(Collected data entries)
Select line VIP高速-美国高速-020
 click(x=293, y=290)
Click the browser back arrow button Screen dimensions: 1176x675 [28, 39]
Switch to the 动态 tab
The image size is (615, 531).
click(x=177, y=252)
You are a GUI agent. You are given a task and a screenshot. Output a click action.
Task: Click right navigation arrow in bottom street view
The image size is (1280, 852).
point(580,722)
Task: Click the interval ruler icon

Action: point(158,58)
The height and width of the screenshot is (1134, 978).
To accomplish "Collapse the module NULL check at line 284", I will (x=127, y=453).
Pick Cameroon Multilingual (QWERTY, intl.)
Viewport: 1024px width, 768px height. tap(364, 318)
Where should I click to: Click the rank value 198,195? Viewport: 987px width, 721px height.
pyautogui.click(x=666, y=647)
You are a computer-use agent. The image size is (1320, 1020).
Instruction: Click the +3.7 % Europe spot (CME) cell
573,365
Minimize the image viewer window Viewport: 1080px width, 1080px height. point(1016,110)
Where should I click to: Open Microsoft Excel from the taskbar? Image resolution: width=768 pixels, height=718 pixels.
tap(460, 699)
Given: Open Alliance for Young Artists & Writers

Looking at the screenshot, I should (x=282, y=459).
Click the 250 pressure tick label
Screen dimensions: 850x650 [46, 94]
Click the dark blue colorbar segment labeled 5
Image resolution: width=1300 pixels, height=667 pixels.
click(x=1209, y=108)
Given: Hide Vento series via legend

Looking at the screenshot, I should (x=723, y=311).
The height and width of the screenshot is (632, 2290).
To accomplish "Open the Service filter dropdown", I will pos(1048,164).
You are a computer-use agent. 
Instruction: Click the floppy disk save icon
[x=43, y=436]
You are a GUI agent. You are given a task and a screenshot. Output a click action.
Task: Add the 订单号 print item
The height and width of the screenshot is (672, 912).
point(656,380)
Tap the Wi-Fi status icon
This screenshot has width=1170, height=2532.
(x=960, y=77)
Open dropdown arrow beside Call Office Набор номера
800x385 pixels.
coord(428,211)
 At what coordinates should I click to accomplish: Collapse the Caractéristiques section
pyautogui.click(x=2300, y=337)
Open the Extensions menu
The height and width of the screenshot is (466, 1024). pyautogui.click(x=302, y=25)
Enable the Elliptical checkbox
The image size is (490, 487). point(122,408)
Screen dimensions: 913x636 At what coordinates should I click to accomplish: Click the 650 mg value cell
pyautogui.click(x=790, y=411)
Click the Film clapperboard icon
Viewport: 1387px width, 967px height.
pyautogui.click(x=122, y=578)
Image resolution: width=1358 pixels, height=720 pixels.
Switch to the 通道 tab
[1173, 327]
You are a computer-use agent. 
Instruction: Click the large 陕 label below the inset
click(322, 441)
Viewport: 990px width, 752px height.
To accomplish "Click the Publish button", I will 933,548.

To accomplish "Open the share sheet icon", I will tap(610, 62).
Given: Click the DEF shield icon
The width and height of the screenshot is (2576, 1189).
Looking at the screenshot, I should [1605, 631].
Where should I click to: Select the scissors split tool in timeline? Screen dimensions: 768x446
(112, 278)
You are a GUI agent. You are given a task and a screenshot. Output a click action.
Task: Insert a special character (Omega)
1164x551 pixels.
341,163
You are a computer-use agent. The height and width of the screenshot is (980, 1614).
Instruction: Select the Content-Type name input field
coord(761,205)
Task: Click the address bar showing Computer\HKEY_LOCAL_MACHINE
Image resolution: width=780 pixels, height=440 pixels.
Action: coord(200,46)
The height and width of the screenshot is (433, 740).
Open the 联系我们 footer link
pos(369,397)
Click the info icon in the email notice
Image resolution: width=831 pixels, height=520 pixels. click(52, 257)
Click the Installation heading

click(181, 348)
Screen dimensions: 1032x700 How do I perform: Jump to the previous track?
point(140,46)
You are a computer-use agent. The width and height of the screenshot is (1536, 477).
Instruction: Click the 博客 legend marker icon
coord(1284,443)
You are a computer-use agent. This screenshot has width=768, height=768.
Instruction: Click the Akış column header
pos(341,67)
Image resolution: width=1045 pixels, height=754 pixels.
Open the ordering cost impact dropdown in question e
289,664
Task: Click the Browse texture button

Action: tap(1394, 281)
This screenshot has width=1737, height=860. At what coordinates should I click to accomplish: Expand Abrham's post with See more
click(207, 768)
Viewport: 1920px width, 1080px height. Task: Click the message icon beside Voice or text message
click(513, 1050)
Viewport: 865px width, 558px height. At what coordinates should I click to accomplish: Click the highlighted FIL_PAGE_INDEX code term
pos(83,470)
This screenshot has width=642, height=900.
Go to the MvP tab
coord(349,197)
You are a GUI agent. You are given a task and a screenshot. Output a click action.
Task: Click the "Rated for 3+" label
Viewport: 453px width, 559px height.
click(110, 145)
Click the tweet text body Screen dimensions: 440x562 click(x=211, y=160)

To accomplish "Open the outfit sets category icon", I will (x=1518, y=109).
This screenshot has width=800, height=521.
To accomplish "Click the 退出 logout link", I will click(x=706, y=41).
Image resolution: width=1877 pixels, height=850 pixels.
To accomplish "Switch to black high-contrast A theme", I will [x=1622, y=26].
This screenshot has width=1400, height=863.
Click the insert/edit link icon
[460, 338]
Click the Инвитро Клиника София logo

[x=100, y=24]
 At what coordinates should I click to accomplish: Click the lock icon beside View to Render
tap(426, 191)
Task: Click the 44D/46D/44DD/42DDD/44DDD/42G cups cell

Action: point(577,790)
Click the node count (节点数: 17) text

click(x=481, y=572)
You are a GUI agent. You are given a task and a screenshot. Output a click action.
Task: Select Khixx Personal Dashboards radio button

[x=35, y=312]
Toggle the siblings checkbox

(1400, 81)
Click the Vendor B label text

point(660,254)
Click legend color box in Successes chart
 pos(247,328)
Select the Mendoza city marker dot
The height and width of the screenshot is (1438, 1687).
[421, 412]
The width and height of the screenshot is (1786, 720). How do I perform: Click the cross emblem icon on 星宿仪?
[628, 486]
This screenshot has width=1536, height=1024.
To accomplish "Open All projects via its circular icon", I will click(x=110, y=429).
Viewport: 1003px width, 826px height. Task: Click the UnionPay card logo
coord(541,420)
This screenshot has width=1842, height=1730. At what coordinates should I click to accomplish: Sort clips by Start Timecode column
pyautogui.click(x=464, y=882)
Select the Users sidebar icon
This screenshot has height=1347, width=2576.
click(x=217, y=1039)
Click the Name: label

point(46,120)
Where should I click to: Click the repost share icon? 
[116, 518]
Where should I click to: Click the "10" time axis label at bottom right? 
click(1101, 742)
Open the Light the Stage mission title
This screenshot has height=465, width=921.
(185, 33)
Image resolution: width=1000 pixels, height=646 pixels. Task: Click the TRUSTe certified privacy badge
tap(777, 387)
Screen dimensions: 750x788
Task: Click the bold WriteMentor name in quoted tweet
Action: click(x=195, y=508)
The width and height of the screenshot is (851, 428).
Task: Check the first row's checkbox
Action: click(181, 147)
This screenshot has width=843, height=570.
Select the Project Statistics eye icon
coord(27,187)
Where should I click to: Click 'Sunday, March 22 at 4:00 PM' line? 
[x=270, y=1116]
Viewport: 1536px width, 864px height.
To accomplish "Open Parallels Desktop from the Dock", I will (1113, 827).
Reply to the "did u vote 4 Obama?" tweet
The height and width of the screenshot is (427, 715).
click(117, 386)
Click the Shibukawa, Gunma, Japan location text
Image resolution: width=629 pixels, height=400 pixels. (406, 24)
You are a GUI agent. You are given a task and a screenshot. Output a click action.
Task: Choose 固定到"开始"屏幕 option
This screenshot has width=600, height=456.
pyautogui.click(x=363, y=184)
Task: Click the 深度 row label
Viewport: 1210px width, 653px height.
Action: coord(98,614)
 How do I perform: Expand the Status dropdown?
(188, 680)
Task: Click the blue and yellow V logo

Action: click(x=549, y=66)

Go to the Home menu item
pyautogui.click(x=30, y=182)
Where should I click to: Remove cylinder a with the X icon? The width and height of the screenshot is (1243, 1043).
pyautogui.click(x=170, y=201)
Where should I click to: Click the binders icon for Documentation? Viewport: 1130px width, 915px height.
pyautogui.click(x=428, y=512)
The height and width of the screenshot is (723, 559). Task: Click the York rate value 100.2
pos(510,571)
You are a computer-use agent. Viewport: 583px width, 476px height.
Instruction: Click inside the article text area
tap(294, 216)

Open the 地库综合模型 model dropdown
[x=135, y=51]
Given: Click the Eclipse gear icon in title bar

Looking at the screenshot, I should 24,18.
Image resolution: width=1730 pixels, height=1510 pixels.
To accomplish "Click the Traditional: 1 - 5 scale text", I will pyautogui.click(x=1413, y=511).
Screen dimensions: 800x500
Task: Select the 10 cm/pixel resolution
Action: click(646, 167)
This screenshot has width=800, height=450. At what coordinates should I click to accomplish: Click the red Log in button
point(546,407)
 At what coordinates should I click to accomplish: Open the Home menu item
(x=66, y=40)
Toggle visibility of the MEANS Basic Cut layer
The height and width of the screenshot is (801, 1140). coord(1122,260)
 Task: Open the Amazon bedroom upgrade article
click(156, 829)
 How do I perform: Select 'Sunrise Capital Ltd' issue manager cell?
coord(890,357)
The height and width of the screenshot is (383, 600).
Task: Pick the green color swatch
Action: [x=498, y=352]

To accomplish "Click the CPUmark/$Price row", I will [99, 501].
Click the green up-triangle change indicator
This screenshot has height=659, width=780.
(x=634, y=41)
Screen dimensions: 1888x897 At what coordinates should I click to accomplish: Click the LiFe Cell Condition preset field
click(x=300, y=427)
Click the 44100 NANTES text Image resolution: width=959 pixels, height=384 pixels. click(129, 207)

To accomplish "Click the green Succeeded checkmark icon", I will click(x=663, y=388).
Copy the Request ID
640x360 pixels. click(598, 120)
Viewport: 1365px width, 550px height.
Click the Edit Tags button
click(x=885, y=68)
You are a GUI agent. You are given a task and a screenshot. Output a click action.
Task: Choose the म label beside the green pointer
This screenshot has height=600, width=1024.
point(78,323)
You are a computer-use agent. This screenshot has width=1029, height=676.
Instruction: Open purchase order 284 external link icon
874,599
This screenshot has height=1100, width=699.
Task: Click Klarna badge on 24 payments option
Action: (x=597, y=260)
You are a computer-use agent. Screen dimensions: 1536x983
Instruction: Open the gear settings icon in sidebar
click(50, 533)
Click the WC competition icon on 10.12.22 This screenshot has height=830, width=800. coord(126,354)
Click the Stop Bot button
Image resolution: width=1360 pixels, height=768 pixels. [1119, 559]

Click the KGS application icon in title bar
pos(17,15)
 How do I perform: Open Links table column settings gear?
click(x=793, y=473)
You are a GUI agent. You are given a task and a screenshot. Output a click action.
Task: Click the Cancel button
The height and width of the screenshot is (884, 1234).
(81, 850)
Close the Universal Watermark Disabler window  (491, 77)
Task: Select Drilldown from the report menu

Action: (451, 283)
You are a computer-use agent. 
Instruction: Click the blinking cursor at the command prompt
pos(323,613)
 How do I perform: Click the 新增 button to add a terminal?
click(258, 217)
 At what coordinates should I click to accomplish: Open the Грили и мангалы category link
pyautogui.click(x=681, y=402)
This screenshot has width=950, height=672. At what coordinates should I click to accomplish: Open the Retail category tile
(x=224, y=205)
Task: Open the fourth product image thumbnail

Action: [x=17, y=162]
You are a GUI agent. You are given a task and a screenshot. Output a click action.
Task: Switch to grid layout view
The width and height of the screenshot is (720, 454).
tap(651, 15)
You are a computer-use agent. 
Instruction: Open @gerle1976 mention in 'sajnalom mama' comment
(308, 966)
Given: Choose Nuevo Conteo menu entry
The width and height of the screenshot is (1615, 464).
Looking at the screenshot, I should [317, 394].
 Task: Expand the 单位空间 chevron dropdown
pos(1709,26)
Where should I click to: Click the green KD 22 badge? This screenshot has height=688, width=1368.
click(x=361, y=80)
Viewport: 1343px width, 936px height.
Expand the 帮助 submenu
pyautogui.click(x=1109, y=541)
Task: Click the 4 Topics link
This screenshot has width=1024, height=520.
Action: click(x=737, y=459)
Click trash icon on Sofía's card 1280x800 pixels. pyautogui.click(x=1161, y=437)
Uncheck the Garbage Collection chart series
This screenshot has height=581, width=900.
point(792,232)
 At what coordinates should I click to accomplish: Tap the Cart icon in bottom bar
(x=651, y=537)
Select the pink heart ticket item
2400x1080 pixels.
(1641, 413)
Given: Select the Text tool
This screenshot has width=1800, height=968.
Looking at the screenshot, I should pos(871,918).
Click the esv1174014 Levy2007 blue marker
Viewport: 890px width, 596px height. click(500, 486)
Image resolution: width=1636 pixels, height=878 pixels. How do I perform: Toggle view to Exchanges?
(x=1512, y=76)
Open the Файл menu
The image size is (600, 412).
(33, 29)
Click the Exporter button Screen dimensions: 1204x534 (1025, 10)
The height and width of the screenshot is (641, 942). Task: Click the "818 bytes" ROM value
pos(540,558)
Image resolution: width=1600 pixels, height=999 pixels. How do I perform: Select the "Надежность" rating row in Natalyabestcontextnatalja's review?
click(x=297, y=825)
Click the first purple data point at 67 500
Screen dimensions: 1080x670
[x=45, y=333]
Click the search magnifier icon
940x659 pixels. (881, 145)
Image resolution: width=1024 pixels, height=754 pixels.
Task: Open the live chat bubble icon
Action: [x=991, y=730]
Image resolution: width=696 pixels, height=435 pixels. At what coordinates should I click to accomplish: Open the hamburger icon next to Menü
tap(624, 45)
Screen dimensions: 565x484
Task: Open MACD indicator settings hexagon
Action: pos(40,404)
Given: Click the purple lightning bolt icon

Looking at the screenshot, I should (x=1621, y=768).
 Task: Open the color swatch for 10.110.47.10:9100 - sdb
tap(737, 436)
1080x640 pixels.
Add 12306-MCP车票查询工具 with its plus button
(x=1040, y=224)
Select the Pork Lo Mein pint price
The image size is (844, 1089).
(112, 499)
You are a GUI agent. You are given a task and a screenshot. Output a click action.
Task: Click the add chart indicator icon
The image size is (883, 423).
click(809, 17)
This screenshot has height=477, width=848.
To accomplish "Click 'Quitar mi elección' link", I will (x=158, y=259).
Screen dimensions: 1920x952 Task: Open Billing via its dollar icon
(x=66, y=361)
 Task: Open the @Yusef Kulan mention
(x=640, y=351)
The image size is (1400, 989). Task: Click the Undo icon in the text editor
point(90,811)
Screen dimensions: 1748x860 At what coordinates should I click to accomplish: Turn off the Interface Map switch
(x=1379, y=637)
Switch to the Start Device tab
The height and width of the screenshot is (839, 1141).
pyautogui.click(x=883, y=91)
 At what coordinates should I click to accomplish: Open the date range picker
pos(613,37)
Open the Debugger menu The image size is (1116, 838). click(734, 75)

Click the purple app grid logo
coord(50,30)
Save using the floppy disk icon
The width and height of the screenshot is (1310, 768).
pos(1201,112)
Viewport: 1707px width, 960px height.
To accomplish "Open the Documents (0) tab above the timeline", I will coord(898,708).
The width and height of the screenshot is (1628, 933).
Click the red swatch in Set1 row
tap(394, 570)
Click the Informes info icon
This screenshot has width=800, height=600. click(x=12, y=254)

▶ [PROBLEM TO WORK ON]:
Pull every line containing the word "arrow" out of the entries above.

▶ [EXERCISE ANSWER]:
Click the browser back arrow button Screen dimensions: 1176x675 [28, 39]
Task: Click right navigation arrow in bottom street view
Open dropdown arrow beside Call Office Набор номера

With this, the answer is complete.